Le caractère Tai (avant qu’il ne soit simplifié fin 1946) signifie “les os correctement organisés”. Tai est le corps (Tai Otoshi), la dimension physique, le moteur du mouvement. Il est le moyen par lequel s’exprime le Shin au travers de Gi. Sa capacité de réponse à l’intention et d’adaptation à la situation dépendant du niveau de pratique. La répétition précise des mouvements, aussi bien des techniques que des habiletés techniques fondamentales sur de longues années permet d’entretenir et cultiver ce que l’on appelle “la mémoire du corps”

D’une manière un peu schématique on peut voir les choses de la manière suivante.

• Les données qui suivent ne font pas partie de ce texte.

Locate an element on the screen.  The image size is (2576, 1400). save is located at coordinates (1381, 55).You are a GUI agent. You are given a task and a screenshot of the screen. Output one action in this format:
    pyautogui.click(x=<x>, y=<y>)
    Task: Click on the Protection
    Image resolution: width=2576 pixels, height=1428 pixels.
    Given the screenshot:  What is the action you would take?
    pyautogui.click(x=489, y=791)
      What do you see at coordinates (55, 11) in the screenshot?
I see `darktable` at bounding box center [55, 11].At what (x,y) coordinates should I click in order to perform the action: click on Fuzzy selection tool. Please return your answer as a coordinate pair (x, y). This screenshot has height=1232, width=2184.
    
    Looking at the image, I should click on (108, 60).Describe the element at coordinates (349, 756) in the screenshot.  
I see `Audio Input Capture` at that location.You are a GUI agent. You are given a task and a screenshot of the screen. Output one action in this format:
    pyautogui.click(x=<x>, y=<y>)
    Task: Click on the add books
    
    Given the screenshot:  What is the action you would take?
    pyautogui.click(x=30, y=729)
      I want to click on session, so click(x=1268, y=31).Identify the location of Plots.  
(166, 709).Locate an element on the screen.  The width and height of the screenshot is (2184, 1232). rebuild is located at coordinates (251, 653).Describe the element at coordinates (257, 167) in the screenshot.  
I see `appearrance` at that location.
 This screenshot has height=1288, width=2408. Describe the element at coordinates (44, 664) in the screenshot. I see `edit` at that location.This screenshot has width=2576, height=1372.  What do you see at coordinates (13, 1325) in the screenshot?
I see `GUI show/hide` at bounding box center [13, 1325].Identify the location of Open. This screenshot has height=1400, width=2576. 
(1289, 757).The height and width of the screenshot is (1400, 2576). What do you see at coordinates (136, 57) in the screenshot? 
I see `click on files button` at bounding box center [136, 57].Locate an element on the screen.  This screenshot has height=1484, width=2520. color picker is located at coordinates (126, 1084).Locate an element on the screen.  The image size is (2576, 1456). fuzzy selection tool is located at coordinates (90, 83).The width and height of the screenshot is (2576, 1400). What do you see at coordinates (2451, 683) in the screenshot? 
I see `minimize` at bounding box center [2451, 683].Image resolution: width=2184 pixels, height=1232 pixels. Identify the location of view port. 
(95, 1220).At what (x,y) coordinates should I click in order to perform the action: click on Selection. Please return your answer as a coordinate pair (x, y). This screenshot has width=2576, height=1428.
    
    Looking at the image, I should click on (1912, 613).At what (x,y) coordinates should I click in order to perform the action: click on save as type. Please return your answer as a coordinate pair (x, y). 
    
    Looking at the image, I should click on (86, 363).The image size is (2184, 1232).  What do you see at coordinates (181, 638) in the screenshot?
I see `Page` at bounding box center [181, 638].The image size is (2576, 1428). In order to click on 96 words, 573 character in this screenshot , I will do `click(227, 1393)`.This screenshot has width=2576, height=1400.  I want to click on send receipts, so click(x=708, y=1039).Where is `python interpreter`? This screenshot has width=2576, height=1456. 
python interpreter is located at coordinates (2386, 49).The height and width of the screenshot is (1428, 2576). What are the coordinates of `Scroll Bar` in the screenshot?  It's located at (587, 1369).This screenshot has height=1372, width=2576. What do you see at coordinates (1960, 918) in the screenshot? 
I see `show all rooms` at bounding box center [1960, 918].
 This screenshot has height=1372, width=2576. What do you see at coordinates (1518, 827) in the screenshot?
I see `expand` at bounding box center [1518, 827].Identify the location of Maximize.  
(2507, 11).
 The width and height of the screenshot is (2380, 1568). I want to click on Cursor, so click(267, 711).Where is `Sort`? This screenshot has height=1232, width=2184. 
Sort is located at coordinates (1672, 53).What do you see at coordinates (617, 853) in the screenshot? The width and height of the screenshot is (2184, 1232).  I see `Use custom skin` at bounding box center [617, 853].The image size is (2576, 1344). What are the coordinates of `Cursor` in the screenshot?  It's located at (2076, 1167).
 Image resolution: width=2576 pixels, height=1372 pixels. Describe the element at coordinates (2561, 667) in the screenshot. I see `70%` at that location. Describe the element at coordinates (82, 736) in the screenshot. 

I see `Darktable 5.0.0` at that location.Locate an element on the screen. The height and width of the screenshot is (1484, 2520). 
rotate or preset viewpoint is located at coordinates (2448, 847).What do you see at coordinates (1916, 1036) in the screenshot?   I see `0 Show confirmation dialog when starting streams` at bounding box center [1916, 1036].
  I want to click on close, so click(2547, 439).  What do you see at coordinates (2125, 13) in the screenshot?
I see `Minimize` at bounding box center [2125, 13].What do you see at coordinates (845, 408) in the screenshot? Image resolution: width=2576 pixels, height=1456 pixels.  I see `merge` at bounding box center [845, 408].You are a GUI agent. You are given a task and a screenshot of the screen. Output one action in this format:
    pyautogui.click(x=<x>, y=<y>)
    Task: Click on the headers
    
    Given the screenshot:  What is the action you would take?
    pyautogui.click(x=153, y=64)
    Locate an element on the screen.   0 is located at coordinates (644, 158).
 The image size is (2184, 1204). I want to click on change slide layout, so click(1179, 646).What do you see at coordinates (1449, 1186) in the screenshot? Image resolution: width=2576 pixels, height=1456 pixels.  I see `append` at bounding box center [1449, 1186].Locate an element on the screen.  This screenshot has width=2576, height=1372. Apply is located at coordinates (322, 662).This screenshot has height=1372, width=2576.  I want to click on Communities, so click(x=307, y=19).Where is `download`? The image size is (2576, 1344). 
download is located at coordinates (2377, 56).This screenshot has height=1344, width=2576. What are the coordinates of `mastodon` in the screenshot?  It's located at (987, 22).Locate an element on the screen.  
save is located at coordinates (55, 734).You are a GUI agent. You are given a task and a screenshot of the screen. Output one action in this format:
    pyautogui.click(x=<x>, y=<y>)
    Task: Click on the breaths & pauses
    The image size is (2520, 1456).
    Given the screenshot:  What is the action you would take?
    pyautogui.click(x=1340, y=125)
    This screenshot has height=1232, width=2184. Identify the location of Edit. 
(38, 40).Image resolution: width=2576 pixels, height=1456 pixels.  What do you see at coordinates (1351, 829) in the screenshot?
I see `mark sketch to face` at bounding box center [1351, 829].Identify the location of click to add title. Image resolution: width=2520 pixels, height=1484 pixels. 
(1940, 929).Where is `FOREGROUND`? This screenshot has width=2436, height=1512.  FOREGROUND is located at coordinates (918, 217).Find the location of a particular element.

Lorsqu’on est jeune et peu expérimenté, la notion Tai qui représente le corps prend plus d’importance que les deux autres principes Shin et Gi. 
A force de travail et de répétition des techniques, la notion Gi (la technique) va s’affirmer. Le pratiquant ne base plus sa pratique uniquement sur ses qualités physiques mais aussi sur l’efficacité de ses techniques. Une bonne technique est sensée tirer le meilleurs partie de son énergie. C'est-à-dire utiliser le minimum d’énergie pour obtenir un maximum d’efficacité. A ce stade, la notion Gi est prépondérante, la notion Tai (corps) vient en second plan et enfin la notion Shin (esprit) termine le cortège.
En vieillissant le pratiquant voit ses capacités physiques diminuées. S’il a pris soin de faire évoluer sa pratique de façon à ce que son efficacité ne dépende pas uniquement de ses qualités physiques, alors il peut encore parcourir un chemin important. Il doit pour cela transcender la technique et passer au stade Shin où l’esprit prend alors la place d’honneur.